Sleeper's standard ingest process is based around the class sleeper.ingest.runner.IngestFactory. This contains a
method that can be called on any Iterable of Rows. This process reads a large batch of rows from the
Iterable and prepares it for writing into the Sleeper table. This involves: reading a batch of rows
into memory, sorting them by key and sort fields, and then writing that batch to a local file. This is
repeated some number of times. At this point the data is only written locally and it is not inside
the Sleeper table. These local files are read into a sorted iterable and the data is written to files in
the S3 bucket for the table. One file is written for each of the leaf partitions. Once this is done,
these new files are added to the state store. At this point the data is available for query.
In this process there is a trade-off between the cost and the delay before data is available for query. Each batch of rows has to be written to files in S3, one per leaf partition. Suppose there were 10,000 rows in the batch (i.e. the close() method was called on the ingest method after 10,000 rows had been added), and suppose the table was split into 100 leaf partitions. Then each write to S3 would be of a file containing 100 rows. To write these 10,000 rows would require 100 S3 PUTs and 100 DynamoDB PUTs. Writing 10,000 rows like this would have almost negligible cost. However, writing 100 million rows with batches of 10,000 rows, would cause 1 million S3 PUTs which costs around $5 and $1.25 in DynamoDB PUT costs. If the batch was 10 million rows, then the cost of the required S3 PUTs would be $0.005 and $0.00125 for DynamoDB costs. Therefore in general larger batches are better, but there is a longer delay before the data is available for query.
To make it easy for users to ingest data from any language, and to deploy ingest jobs in a scalable way, there is an ingest stack of cloud components. This requires the user to write data to Parquet files, with columns matching the fields in your schema (note that the fields in the schema of the Parquet file all need to be non-optional).
Note that the descriptions below describe how data in Parquet files can be ingested by sending ingest job definitions in JSON form to SQS queues. In practice it may be easier to use the Python API.
When you have the data you want to ingest stored in Parquet files, a message should be sent to Sleeper's ingest queue telling it that the data should be ingested. This message should have the following form:
{
"id": "a_unique_id",
"tableName": "myTable",
"files": [
"databucket/file1.parquet",
"databucket/file2.parquet"
]
}
Here the items listed under files can be either files or directories. If they are directories, then Sleeper
will recursively look for files ending in .parquet within them.

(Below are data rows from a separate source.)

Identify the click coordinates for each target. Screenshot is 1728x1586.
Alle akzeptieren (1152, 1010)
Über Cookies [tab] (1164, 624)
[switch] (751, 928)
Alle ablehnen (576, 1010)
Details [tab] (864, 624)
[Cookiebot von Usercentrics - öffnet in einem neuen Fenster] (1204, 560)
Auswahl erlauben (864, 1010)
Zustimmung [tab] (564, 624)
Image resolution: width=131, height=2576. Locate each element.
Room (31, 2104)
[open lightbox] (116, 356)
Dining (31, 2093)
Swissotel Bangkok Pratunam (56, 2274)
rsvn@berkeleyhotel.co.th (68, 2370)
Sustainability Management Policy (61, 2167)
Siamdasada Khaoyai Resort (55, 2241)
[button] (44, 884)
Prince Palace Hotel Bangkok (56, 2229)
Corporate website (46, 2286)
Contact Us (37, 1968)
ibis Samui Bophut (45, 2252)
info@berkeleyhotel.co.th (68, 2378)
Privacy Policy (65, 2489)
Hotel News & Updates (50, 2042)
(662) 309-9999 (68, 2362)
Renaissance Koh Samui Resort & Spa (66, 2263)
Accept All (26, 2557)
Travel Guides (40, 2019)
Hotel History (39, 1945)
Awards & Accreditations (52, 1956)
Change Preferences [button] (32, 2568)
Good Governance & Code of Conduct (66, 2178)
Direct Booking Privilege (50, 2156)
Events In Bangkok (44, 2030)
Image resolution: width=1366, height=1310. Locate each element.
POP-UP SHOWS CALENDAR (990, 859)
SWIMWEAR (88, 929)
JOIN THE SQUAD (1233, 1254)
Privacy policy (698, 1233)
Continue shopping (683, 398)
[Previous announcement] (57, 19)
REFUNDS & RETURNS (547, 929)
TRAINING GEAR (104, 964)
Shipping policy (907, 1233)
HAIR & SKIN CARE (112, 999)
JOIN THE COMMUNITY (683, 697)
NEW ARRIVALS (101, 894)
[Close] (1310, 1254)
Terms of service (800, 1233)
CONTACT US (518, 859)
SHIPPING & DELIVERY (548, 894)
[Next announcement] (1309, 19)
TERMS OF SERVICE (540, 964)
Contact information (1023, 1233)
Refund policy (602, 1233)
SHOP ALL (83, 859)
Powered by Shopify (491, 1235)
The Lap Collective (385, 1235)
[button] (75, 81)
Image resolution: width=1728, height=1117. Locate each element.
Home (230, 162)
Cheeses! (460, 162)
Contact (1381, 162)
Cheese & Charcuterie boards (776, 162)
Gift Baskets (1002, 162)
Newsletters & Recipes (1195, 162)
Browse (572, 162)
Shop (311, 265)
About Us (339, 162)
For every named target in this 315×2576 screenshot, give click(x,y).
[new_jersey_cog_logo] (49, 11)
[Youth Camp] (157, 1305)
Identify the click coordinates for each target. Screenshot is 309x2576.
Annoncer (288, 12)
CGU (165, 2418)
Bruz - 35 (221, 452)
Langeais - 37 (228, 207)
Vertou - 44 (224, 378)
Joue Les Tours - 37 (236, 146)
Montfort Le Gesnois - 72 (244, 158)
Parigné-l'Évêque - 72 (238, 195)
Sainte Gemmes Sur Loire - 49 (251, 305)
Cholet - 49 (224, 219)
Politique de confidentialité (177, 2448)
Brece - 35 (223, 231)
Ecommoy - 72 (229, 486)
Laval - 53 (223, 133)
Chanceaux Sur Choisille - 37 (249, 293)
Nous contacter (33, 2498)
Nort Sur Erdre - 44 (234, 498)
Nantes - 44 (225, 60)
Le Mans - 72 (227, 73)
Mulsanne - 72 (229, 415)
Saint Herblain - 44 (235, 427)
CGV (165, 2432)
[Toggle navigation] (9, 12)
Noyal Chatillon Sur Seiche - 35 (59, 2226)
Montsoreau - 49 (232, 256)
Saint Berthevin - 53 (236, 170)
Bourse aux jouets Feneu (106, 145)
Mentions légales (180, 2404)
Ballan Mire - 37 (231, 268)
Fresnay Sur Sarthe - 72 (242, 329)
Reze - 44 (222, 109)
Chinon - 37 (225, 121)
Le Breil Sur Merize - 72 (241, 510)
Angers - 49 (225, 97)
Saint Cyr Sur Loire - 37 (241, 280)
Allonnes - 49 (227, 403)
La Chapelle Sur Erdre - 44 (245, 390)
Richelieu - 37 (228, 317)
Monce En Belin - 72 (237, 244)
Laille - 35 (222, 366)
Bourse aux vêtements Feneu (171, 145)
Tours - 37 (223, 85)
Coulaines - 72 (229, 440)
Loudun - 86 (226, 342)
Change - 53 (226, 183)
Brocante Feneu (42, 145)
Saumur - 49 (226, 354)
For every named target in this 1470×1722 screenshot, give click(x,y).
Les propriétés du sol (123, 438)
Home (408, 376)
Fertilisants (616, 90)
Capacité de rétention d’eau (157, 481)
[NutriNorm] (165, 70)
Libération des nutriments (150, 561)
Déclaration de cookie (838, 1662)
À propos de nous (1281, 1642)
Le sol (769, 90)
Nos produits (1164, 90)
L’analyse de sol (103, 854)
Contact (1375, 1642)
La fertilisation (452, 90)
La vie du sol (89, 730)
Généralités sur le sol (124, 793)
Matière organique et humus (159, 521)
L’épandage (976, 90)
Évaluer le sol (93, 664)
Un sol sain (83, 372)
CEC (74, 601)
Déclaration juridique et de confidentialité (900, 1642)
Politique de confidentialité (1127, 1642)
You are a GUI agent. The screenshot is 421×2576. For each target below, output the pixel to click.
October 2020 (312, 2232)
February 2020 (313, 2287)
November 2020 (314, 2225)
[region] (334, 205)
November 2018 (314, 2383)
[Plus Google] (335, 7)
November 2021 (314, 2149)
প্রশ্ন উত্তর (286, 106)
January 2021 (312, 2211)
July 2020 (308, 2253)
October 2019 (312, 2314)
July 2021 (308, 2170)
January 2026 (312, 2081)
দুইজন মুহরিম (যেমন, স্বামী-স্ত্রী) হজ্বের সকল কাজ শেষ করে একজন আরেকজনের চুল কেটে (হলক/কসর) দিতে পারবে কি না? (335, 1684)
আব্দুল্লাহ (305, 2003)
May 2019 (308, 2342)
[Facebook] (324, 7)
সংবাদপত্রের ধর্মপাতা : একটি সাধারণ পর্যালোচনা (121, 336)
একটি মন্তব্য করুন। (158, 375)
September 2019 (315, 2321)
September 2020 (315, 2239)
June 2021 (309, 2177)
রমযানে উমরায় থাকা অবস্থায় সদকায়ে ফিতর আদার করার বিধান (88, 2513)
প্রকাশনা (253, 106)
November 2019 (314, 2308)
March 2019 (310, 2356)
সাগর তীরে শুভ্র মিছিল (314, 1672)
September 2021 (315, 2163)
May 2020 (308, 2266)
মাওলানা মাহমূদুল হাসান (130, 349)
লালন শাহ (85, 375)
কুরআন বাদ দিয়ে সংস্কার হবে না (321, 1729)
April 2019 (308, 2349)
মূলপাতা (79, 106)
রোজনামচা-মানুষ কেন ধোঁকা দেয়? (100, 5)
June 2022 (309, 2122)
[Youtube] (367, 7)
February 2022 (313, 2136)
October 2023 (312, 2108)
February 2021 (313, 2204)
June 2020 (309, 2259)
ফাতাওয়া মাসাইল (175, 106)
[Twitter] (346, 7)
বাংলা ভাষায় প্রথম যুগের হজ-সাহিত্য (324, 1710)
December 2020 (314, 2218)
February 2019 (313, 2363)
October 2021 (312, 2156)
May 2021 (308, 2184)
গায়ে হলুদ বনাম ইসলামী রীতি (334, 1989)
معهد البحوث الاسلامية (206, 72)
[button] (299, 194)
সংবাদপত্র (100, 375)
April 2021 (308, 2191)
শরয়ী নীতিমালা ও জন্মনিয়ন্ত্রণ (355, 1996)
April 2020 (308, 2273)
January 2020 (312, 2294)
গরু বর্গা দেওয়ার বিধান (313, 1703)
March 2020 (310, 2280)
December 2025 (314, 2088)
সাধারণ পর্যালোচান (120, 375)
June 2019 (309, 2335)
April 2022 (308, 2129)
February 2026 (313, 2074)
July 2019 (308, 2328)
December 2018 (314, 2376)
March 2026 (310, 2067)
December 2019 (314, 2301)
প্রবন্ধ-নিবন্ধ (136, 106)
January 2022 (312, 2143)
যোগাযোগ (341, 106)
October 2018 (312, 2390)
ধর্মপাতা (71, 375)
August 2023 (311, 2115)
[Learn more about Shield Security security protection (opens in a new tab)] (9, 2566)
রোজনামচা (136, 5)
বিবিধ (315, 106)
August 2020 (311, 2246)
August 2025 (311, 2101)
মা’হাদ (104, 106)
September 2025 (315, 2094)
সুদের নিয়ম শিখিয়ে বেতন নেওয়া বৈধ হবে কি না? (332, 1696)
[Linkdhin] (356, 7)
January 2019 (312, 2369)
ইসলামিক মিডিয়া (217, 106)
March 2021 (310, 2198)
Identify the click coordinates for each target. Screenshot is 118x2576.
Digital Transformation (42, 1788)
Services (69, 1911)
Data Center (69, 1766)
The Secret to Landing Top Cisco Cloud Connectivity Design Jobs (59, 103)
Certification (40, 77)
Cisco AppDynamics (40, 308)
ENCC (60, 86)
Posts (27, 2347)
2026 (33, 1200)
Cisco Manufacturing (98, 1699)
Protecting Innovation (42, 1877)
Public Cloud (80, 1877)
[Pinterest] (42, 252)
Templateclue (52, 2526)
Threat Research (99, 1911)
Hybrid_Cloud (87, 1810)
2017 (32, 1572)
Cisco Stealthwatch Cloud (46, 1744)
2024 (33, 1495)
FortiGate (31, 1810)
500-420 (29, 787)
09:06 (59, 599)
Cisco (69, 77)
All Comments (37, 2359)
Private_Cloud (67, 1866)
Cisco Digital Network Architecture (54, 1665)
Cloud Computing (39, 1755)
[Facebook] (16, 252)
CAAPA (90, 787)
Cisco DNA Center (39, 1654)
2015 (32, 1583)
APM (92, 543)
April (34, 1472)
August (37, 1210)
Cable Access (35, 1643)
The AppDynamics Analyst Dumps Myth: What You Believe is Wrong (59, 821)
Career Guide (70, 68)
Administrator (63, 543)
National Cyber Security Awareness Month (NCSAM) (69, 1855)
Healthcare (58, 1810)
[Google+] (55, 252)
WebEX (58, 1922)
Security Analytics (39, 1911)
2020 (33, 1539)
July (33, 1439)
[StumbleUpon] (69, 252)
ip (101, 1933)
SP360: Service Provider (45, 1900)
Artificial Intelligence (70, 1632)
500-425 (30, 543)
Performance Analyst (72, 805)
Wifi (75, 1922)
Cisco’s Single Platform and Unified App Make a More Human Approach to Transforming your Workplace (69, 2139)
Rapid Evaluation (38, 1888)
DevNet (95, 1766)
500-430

Files to be ingested must be accessible to the ECS tasks that run the jobs. See the ingest guide for how to prepare your files for access.
It is up to you to spread the data you want to ingest over an appropriate number of jobs. As a general rule, aim for at least 10s of millions of rows per job.
The id field will be used in logging so that users can see the progress of particular ingest jobs by viewing the
logs. The URL of the SQS queue that the message should be sent to can be found from the sleeper.ingest.job.queue.url
property. This will be populated in the config object in the sleeper-<instance-id>-config S3 bucket. It can also
be found using the administration client.
You will need to ensure that the role with the ARN given by the IngestContainerRoleARN property has read access
to the files you wish to ingest. This ARN is exported as a named export from CloudFormation with name
<sleeper-id>-IngestContainerRoleARN to help stacks that depend on Sleeper automatically grant read access to their
data to Sleeper's ingest role. A simple way to do this is to use the sleeper.ingest.source.bucket instance property to
set the name of the bucket that the files are in. If this property is populated when the Sleeper instance is deployed
then the ingest roles will be granted read access to it. Bulk import systems will also be granted read access to it.
Once the message has been sent to the SQS, a lambda will notice that there are messages on the queue and then start
a task on the ingest ECS cluster (this cluster is called sleeper-<instance-id>-ingest-cluster). This task will
then ingest the data. This process is asynchronous, i.e. it may be several minutes before the data has been ingested.